╭──

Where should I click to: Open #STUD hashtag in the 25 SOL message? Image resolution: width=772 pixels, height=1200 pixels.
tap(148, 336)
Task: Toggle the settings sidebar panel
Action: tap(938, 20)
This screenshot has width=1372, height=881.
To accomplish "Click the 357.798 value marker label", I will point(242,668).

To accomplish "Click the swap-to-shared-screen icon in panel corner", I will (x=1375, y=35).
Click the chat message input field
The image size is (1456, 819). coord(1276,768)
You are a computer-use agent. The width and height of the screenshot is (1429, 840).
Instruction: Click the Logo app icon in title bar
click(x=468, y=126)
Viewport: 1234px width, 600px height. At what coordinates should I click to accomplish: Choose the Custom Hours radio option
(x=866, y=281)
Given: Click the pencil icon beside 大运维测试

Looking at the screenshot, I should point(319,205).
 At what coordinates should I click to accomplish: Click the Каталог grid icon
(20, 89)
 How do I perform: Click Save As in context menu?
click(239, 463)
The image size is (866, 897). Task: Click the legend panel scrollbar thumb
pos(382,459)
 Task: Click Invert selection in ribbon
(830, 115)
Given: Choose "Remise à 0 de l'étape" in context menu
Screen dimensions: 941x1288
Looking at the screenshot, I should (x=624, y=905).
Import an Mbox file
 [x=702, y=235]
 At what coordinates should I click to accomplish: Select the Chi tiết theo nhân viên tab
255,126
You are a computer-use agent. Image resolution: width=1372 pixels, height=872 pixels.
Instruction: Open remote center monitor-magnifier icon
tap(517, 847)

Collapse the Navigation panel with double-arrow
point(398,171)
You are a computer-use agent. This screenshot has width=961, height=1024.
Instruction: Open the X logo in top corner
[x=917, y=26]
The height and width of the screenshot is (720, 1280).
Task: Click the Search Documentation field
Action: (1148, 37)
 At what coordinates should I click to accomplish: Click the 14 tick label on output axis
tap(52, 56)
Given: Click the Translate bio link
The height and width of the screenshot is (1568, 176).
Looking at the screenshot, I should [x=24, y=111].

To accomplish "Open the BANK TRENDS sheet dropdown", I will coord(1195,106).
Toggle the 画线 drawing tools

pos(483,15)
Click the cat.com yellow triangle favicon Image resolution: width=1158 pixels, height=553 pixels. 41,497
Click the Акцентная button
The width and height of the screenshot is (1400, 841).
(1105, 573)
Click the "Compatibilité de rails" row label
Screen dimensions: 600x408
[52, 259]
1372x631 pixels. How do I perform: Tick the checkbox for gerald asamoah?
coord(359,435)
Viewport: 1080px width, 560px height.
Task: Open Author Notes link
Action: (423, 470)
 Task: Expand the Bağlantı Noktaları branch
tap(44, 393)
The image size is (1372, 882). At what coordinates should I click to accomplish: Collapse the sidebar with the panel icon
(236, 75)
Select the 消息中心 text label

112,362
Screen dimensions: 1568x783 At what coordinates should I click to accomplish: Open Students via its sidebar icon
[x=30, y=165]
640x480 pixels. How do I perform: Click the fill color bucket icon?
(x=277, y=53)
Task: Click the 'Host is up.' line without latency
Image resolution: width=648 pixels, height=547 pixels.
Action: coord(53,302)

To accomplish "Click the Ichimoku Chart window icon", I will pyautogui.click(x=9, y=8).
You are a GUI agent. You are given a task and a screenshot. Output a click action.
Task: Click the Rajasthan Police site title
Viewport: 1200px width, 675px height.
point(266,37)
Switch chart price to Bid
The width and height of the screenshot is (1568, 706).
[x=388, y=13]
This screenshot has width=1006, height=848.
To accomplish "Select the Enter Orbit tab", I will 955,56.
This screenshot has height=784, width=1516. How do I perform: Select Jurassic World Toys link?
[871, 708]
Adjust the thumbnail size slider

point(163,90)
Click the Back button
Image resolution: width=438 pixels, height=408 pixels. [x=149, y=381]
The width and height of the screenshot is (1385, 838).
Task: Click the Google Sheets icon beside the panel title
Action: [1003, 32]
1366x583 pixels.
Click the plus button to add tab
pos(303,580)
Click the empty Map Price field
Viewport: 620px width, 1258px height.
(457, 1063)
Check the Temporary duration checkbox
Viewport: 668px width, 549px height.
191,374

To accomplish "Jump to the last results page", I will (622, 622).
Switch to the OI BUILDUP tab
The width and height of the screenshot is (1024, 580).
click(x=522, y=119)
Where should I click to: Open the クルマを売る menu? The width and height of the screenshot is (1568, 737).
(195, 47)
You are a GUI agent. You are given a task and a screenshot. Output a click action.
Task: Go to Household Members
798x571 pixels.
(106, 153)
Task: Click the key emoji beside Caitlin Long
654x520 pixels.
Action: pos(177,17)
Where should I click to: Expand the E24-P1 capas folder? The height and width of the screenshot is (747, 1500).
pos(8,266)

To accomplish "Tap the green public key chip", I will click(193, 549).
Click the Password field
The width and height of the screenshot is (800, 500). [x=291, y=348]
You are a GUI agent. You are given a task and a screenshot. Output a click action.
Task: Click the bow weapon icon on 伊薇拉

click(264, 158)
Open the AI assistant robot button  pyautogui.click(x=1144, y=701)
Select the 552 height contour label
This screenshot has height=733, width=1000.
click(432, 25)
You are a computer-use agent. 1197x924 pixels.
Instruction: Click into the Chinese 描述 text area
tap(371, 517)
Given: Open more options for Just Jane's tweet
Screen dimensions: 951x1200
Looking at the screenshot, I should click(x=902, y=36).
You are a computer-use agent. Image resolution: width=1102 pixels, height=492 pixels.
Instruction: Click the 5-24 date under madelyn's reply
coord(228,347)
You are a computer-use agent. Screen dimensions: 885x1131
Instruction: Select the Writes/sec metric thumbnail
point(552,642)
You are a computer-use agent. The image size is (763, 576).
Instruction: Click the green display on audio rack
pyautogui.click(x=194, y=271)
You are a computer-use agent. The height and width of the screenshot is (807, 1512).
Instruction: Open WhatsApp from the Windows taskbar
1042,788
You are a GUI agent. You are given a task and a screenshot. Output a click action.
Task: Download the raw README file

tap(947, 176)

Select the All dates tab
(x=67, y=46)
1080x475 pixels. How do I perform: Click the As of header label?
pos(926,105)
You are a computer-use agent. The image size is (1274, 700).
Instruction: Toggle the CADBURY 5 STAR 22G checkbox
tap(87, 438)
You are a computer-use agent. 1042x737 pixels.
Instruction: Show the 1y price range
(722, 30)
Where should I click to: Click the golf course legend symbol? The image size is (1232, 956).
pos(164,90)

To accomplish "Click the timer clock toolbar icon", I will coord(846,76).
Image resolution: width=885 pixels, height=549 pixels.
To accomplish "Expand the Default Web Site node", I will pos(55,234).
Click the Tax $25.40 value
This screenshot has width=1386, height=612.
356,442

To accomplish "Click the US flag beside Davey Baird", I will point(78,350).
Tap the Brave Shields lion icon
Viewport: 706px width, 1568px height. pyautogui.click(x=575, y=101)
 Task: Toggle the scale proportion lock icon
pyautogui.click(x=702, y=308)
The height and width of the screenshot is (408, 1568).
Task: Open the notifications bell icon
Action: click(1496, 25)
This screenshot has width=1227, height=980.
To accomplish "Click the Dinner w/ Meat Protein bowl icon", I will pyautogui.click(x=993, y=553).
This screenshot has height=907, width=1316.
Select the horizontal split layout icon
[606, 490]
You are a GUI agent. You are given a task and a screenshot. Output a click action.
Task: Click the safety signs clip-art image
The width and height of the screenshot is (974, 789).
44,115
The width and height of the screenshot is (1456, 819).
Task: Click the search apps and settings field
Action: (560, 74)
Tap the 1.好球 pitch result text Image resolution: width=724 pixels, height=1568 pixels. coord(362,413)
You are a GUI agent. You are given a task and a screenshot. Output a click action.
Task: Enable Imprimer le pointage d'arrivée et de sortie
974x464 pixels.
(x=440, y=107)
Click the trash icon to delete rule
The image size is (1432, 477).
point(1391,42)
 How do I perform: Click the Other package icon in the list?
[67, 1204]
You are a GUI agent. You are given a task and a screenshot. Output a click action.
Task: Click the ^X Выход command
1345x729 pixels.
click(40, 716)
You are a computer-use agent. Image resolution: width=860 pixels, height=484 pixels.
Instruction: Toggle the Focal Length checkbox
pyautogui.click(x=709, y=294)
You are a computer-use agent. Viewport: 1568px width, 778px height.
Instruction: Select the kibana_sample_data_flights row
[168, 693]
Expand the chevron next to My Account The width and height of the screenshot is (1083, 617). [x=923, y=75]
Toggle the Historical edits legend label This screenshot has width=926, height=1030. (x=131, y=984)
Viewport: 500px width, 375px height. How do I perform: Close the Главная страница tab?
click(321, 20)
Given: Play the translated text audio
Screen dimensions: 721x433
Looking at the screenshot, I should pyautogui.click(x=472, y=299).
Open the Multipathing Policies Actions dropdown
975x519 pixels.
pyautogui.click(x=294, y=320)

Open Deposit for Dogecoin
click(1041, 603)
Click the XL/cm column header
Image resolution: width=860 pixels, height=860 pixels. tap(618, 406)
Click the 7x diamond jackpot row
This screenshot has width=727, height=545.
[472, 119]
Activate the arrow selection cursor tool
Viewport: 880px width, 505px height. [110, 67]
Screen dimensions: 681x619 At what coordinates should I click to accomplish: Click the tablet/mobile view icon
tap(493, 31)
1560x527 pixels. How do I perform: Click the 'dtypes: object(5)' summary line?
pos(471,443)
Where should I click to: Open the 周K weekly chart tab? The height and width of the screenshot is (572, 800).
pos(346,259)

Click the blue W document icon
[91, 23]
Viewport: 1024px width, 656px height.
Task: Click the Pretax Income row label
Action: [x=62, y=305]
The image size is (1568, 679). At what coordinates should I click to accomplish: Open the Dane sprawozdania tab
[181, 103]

╰──

» TASK PROMPT
Keeping every character as it is, restate the lines above that run from the line with "Task: Toggle the scale proportion lock icon" through the line with "Task: Click the safety signs clip-art image", both included, and nothing else.

» TASK SOLUTION
 Task: Toggle the scale proportion lock icon
pyautogui.click(x=702, y=308)
The height and width of the screenshot is (408, 1568).
Task: Open the notifications bell icon
Action: click(1496, 25)
This screenshot has width=1227, height=980.
To accomplish "Click the Dinner w/ Meat Protein bowl icon", I will pyautogui.click(x=993, y=553).
This screenshot has height=907, width=1316.
Select the horizontal split layout icon
[606, 490]
You are a GUI agent. You are given a task and a screenshot. Output a click action.
Task: Click the safety signs clip-art image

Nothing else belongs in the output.